Congratulations to Indonesia

ASIA MEDIA STAFF WRITES – Congratulations are in order for Joko Widodo, the governor of the massive metropolis of Jakarta.

After an arduous nationwide campaign against a tough, determined and extremely well-financed opponent, this personally modest but overly reformist former furniture salesman won by a margin of four-to-five percentage points.  In Indonesia they are calling this result “close” but in America few presidential elections claims larger margins and some (George W. Bush’s in 2000, John F. Kennedy in 1960) were decided much, much smaller ones.

But in these and all other U.S. examples, the transition to the new government was notably peaceful.  No tanks escaped from the barn, though in 2000 the cannon roar of a lawsuit detonated at the U.S. Supreme Court. In Indonesia, a lawsuit by the losing camp – led by a former, still-notorious military man – would be in bad taste and poor sportsmanship; but it would be far preferable to a resort to a Thai-like coup.

Patience from the winning camp would be a virtue too.  It should not be long before it assumes power. But what it will do with that power is the big question.  Jokowi himself is a bit of a magical mystery man. He offers little conventional charisma but his good-government persona conveys quite a positive aura.  Said to be incorruptible, the pragmatic politician now faces a monumental challenge in moving the world’s fourth most populous nation forward.  It will require tremendous political and leadership talent, and support and even love from the Indonesian people.

This country of many thousands of islands, a former debilitating Dutch colonization and countless thorny public-policy problems bodes to become not only the historic leader of a resurgent Southeast Asia but one of the most important nations globally.  About 90% or so of its total population (about 250 million — compared to U.S. 319 million, Russia 143 million) is Muslim. This makes Indonesia home to more people of the Islamic faith than any country in the world (Egypt, by comparison, has well less than half as many Muslims).

For the U.S., the challenge in its so-called ‘pivot to Asia’ is to regard Jakarta as much more than a pit stop.  To this effect, U.S. diplomacy needs to put some distance between itself and its policy mate and close ally Australia, whose prime minister sometimes doesn’t seem to get the idea that the world is now a 21st century deal.  Alliances that look like white boys’ clubs will not win many hearts and minds in Indonesia (or anywhere else in Asia, actually).  The U.S. would have an ace card to play in Obama, but the president is bogged down in the Middle East, the Ukraine and the tribal territories of John Boehner, the House Republican leader with the unenviable job of having to tom-tom the Tea Party.

Sometimes the much-trumpeted American ‘pivot to Asia’ seems no more than a misconceived policy divot.

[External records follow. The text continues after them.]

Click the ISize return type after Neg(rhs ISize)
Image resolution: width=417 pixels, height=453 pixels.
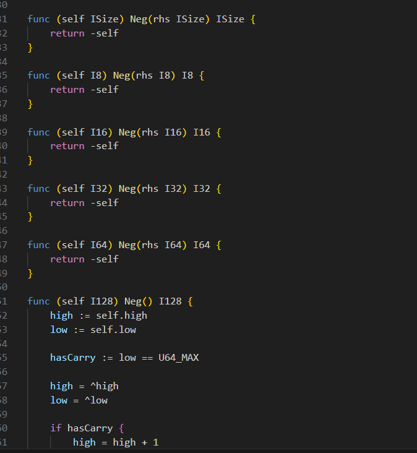point(230,19)
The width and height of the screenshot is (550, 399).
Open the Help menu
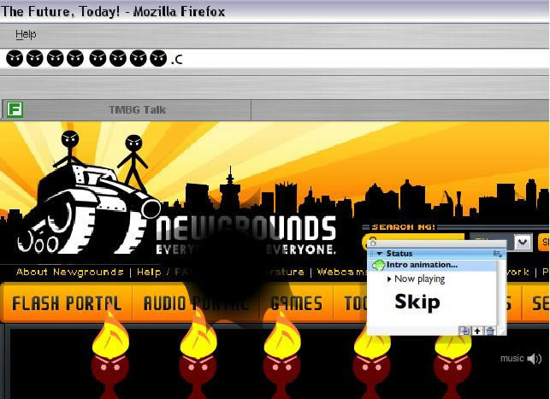click(x=26, y=34)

Finally, Asia Media offers its sincerest congratulations to the people of Indonesia. You have conducted a process that has produced a successor president without excessive tumult or corruption. By rough American election standards, at least, your election drama played out well with the parameters of the internationally acceptable. We pray the losers will not sour your nation’s considerable achievement with spoilsport tactics, or worse.

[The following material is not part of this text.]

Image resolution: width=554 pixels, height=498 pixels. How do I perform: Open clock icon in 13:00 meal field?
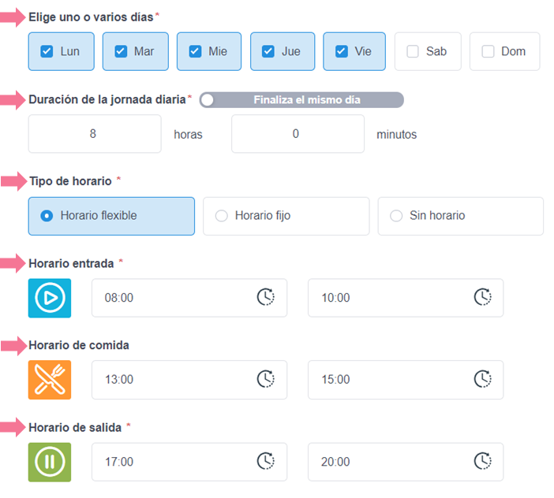coord(266,380)
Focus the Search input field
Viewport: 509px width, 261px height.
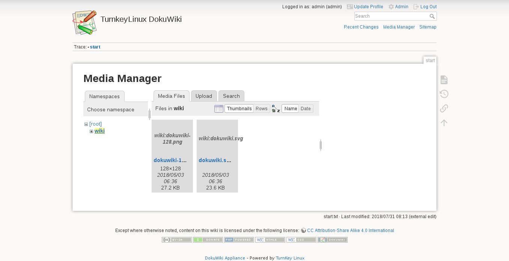391,16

America has survived bad presidents and thrived with good ones. Jokowi, whom Asia Media explicitly endorsed on 27 June in this space, may prove transformative or he may prove tragically incompetent.  One just doesn’t know.  What one does know is that he is the clear choice of the Indonesia people.  For that, he deserves considerable respect, from abroad as well as at home, as well as a decent “political honeymoon” – a good amount of time to pick a proper cabinet, put out his policies and get his feet planted firmly in the country’s tricky political soil.  Any miracles he is able to produce from that surely won’t make their appearance overnight.